御社の場合は、そのあたり、どのように対処していらっしゃいますか?
IR :日ごろから監査法人の会計士と、常にコンタクトを取りながら、会計的処理の確認を
取りながらやっています。
確かにライブドア事件以来、投資ファンドのスキームについて、連結するかしないかの
解釈が議論を呼んでいます。
業界標準がない現時点では、見解の相違があったとき、もめるケースがあるかもしれ
ません。
会計業界が、夏くらいまでに業界として、「連結にすべきか、どうか」の結論が出るかも
しれません。そうなった場合、会計基準の変更によって、弊社でも、その影響を受ける
可能性があると言えます。
Kaz:今現在は、アセット・マネジャーズが子会社の50%以上の株を保有している場合は
連結対象となり、30%未満でしたら、ええと…
IR :現在の会計基準では、きちんとした線引きが出来ない部分があり、なんとも言えません。
ただ弊社としては、会計士ときちんと確認をして06年度3月期を発表しています。
今後、会計基準がより厳しくなり、連結対象となる可能性は十分ありえます。
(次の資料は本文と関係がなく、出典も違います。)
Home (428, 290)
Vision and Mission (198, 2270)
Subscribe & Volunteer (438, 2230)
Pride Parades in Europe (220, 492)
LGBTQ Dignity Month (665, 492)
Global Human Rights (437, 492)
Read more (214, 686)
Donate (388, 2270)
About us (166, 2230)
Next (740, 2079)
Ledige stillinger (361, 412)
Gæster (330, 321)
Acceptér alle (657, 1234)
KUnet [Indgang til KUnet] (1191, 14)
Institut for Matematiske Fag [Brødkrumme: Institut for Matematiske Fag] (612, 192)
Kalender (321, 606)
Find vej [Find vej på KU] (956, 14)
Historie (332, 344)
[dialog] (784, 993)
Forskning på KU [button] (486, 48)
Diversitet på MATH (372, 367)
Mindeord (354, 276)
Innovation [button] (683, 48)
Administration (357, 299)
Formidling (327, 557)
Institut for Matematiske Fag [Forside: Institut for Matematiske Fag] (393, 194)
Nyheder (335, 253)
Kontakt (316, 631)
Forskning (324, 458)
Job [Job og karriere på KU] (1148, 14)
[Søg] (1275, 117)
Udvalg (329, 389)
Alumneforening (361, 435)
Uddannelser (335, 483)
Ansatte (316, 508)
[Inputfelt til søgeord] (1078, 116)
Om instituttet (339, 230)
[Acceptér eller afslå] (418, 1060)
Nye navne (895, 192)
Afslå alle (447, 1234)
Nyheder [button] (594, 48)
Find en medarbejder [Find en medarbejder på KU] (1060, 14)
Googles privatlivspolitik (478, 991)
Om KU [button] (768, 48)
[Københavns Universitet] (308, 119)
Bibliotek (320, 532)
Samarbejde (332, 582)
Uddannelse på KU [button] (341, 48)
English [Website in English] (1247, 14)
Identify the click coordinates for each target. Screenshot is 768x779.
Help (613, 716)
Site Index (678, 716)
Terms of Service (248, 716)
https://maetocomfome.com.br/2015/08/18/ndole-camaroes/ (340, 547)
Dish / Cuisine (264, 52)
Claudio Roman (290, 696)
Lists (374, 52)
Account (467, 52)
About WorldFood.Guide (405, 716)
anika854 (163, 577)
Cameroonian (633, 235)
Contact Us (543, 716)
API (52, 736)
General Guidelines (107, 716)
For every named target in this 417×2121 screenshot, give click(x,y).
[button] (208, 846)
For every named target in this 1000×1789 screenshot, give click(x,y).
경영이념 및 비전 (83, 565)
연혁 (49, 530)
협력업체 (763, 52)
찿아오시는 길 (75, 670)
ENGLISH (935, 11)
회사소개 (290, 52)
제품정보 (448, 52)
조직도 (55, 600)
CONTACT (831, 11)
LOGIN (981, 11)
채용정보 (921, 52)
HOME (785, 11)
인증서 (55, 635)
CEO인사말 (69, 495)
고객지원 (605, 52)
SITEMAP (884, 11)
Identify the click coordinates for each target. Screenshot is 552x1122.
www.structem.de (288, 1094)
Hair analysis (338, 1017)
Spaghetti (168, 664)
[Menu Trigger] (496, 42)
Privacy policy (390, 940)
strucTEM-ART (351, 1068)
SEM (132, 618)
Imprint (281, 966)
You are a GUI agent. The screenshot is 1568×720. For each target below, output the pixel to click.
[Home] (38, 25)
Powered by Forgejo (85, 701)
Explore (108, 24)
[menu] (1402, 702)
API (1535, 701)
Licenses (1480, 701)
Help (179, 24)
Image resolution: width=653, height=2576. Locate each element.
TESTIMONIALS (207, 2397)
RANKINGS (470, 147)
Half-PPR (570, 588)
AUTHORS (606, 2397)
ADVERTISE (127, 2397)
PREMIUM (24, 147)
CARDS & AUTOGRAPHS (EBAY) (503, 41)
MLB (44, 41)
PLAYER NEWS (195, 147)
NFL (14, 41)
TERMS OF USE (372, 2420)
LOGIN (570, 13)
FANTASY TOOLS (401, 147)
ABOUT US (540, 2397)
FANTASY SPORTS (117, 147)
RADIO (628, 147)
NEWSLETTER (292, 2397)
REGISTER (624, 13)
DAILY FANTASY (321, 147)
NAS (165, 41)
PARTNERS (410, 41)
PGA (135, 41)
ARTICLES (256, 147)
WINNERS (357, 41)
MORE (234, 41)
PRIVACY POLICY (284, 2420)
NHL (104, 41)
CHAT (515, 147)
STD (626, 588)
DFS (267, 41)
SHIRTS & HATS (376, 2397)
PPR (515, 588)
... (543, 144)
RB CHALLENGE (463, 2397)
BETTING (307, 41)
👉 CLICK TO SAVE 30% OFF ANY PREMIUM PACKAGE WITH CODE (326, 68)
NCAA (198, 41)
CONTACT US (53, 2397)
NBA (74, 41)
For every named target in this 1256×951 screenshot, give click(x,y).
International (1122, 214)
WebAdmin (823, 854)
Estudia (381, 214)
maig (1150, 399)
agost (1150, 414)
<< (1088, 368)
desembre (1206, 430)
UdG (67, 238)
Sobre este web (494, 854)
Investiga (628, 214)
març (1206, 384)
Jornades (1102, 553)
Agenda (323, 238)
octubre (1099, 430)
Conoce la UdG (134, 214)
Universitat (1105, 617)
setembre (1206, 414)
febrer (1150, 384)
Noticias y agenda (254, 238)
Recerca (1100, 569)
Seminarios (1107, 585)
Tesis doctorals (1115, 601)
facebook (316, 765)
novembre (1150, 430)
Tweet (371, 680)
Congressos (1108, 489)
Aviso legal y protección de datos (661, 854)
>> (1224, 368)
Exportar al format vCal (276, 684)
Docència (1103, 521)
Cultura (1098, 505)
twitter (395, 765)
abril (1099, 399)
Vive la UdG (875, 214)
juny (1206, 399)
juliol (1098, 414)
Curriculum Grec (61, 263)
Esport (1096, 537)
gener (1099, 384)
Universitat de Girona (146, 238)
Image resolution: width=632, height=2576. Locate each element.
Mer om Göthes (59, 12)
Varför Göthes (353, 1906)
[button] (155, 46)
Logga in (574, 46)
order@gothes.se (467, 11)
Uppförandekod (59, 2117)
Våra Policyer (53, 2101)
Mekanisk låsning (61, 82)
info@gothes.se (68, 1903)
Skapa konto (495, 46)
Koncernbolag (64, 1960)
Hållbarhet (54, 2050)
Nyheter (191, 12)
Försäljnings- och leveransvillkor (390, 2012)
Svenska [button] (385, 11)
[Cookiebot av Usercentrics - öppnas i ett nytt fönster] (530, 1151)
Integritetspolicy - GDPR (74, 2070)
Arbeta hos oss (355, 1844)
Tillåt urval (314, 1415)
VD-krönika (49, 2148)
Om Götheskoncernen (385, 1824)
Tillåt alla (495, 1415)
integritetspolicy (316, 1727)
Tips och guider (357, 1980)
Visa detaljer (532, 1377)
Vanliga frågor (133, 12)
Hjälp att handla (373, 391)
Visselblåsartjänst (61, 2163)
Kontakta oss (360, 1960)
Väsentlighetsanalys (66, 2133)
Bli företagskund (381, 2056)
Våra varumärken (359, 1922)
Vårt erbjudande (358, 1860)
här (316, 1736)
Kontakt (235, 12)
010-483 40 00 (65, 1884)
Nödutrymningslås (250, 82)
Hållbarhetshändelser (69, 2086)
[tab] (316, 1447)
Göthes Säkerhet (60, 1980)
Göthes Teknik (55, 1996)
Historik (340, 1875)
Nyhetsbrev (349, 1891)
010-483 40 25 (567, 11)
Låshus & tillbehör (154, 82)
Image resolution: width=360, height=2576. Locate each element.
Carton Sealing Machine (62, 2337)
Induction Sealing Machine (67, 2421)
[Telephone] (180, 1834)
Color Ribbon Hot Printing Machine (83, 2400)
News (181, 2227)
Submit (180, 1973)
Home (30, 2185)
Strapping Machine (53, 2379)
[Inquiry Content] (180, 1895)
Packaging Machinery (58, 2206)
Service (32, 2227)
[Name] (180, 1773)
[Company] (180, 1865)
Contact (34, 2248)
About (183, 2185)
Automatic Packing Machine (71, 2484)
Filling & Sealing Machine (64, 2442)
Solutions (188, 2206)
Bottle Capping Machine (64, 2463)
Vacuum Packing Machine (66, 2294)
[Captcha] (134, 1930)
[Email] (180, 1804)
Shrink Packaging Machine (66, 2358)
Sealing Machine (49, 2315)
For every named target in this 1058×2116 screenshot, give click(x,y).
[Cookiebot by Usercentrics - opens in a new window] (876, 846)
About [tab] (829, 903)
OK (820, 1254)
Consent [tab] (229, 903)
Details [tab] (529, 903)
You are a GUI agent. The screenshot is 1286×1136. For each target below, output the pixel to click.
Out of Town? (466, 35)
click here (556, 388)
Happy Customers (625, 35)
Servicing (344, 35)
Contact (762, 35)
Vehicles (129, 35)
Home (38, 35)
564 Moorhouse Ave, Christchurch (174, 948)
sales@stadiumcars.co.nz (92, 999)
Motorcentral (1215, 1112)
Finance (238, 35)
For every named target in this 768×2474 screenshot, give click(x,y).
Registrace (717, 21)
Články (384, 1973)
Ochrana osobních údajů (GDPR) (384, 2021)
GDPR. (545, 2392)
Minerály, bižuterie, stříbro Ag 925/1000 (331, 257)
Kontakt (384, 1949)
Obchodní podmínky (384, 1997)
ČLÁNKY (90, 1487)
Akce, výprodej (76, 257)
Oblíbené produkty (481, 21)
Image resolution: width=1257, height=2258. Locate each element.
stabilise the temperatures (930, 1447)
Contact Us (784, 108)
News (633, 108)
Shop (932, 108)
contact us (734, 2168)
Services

そうなれば
表面的には、株主資本比率は下がる可能性はありますが、実態は変わっていません。
一番厳しい会計基準になったとして、ノンリコースローンを全て連結対象として連結決算の
BS(貸借対照表)に載せることになるかもしれません。
しかし、ノンリコースローンは他のローンと違うのと、今の決算書ですでに別途、「ノンリコー
スローン」として決算書に載せています。
そもそも、ノンリコースローンを連結に載せるのが正しいかどうか、という点があります。
特定の財産に載っているものなので。
仮に投資ファンドが潰れても、弊社の資産に遡求してくるものではありません。弊社の利益
から切り離れています。そのローンは弊社は被らないのです。だからノンリコースローンと
呼ぶのです。
それで弊社のBSには、ノンリコ(ノンリコースローン)とローンは、別立てで載せているのです。
ですから、表面的にBSが変わっても、実態は変わらないのです。
つまり、会計基準が変わっても、アセット・マネジャーズには、大丈夫だというのが私の感想です。
またアセット・マネジャーズは、財務の健全性を図るため、株主資本比率は常に50%近くに設定
しています。その点でも、短期的に特に問題はないと思っております。
アセット・マネジャーズのIRへの質問は、今後も乗せていく予定です。